Consigne.
Poursuivez l'entretien ci-dessous avec le Chef commissaire de Rodrigues, en reprenant juste après sa dernière phrase.

Texte fourni.

Le Chef commissaire, Serge Clair, remet en question le projet de prolongement de la piste d’atterrissage de Plaine Corail et celui de l’installation d’une antenne universitaire à Rodrigues. Il revient cependant avec l’idée d’un port de pêche à Baie-Aux-Huîtres et la création d’un Student Hostel à Maurice à l’intention des jeunes Rodriguais.
Comment se porte Rodrigues six mois après ce deuxième changement de pouvoir en dix ans ?
Dans l’ensemble ça va. Nous faisons de notre mieux pour favoriser une démocratie participative, pour mettre de l’ordre dans divers secteurs, notamment dans la gestion des terres afin de redynamiser l’agriculture.
Comment peut-on demander à un jeune de pratiquer l’agriculture alors que l’eau pose toujours problème ?
Il est malheureux que l’ancien régime n’ait pas accordé l’attention voulue au projet de dessalement de l’eau de mer.
Vous parlez de démocratie participative, une cinquantaine de pêcheurs sont pourtant descendus dans la rue le mois dernier, est-ce la fi n de votre période de grâce ou le résultat d’une mauvaise communication ?
Pas du tout. Je pense que beaucoup ont compris la nécessité de gérer la pêche aux ourites et de protéger l’environnement marin. La décision d’interdire périodiquement cette technique de pêche avait été prise l’année dernière, mais le Mouvement rodriguais (MR) l’a repoussée pour des raisons purement électoralistes. C’est une décision courageuse soutenue par de nombreuses organisations locales, régionales et internationales. Ceux qui ont manifesté sont surtout ceux qui pratiquent la pêche hauturière. Je suis d’avis qu’il faut mettre de l’ordre dans ce secteur. A ce jour, on ne sait pas qui est pêcheur professionnel et qui ne l’est pas et qui fait quoi.
Certains de ceux qui sont sur le point de perdre leur emploi à la Rodrigues Water Company songent à partir chercher du travail à Maurice, que préconisez-vous pour freiner cet exode décrié par les hommes d’Eglise et des représentants de la société civile ?
Il faut développer le secteur coopératif, l’entrepreneuriat et encourager le retour à la terre. Il faut donner aux gens les moyens de produire, de transformer et d’exporter.
Le MR vous accuse d’avoir gelé de grands projets pourvoyeurs d’emplois, à savoir l’agrandissement du port…
Ce dossier date de 2005. Il existe déjà un Master Plan et nous avions déjà initié des consultations avec la Banque mondiale. Nous allons bientôt le réactiver.
De l’aéroport…
Pour ce qui est du prolongement de l’actuelle piste d’atterrissage de Plaine Corail ou de la création d’une nouvelle, je pense que plusieurs questions méritent d’être analysées au préalable. Notamment le type de transporteurs qui desserviront Rodrigues, la fréquence des vols, les modalités de financement du projet, la clientèle touristique que l’on veut cibler, les accords concernant les droits d’atterrissage pour les compagnies autres qu’Air Mauritius. A ma connaissance, il n’y a pas eu non plus d’étude géologique pour savoir si les terres avoisinantes s’y prêtent. Ce projet n’est pas la priorité de nos priorités. D’autres secteurs, notamment l’eau, l’agriculture, l’éducation et la formation, ont davantage besoin d’attention.

Données affichées.
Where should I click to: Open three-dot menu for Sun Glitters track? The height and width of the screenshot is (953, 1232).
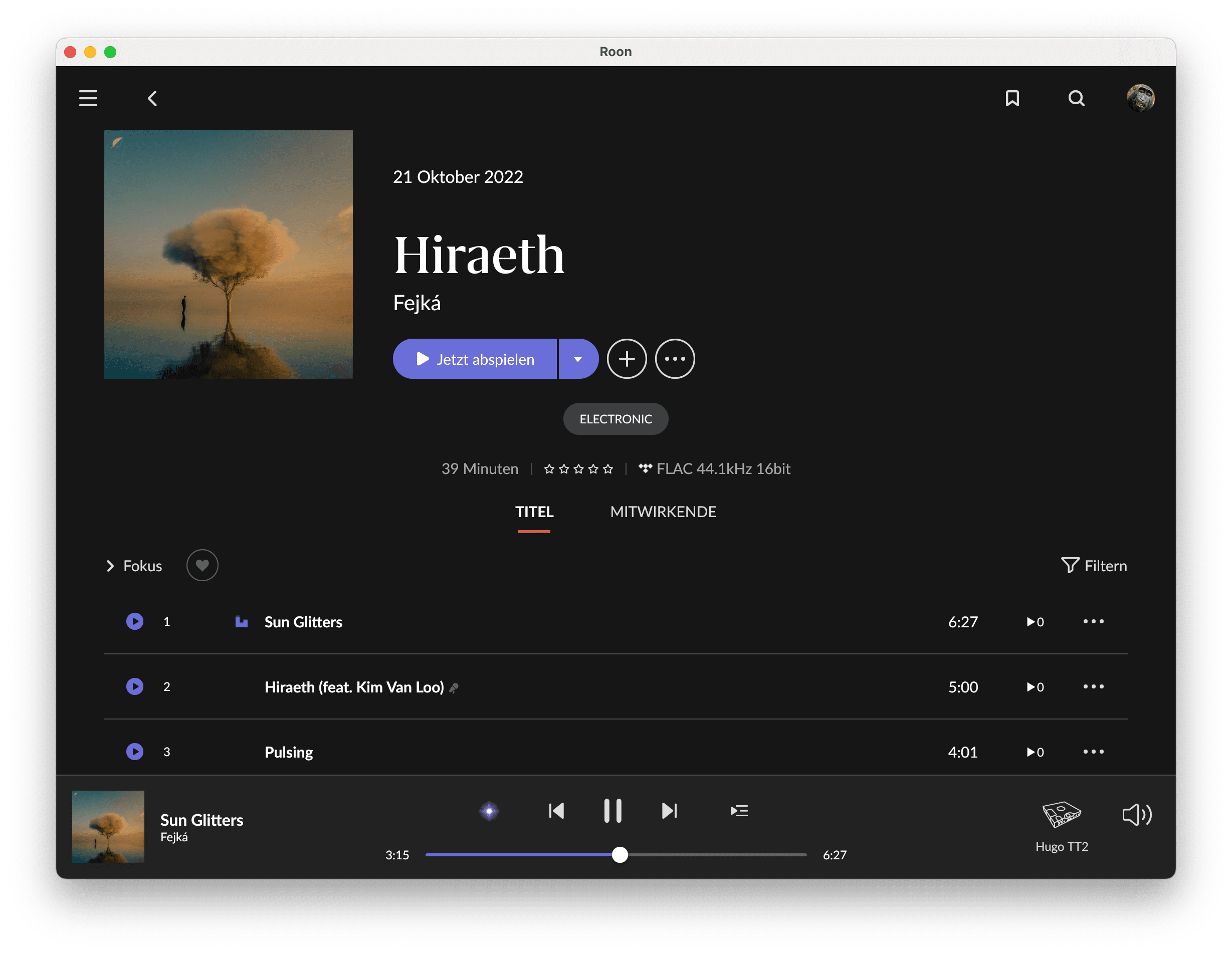[x=1093, y=621]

Réponse rédigée.
Et la pêche hauturière ?
Ce dossier a été traité en amateur. Il ne suffit pas d’avoir des bateaux. Il faut d’abord mettre en place l’encadrement et l’infrastructure appropriés. Nous envisagions lors de notre précédent mandat de créer un port de pêche et une marina à Baie-Aux-Huîtres, mais l’équipe sortante n’a rien fait. Pointe Monier ne répond pas aux exigences d’un tel développement. Il nous faut également rechercher des partenariats avec des pays de la région pour mettre au point une industrie de la pêche qui soit rentable et créatrice d’un nombre raisonnable d’emplois.
Où en êtes-vous avec le projet d’installer une université à Rodrigues ?
Je ne sais pas trop ce que le ministre de l’Enseignement supérieur a en tête. Pour ma part, je considère que ce serait préférable de consolider le Human Resource Centre de Malabar, d’accentuer notre collaboration avec l’université de Maurice, le Mauritius Institute of Education, le Mauritius Institute of Training & Development. Il y a lieu de créer des institutions polytechniques et des centres de formation en agribusiness où les gens apprendront à produire pour l’exportation. Il ne faut pas non plus que nos jeunes restent cloîtrés à Rodrigues. Il faut leur donner l’occasion de se frotter au monde extérieur.
Mais cela a un coût qui n’est pas à la portée de toutes les bourses.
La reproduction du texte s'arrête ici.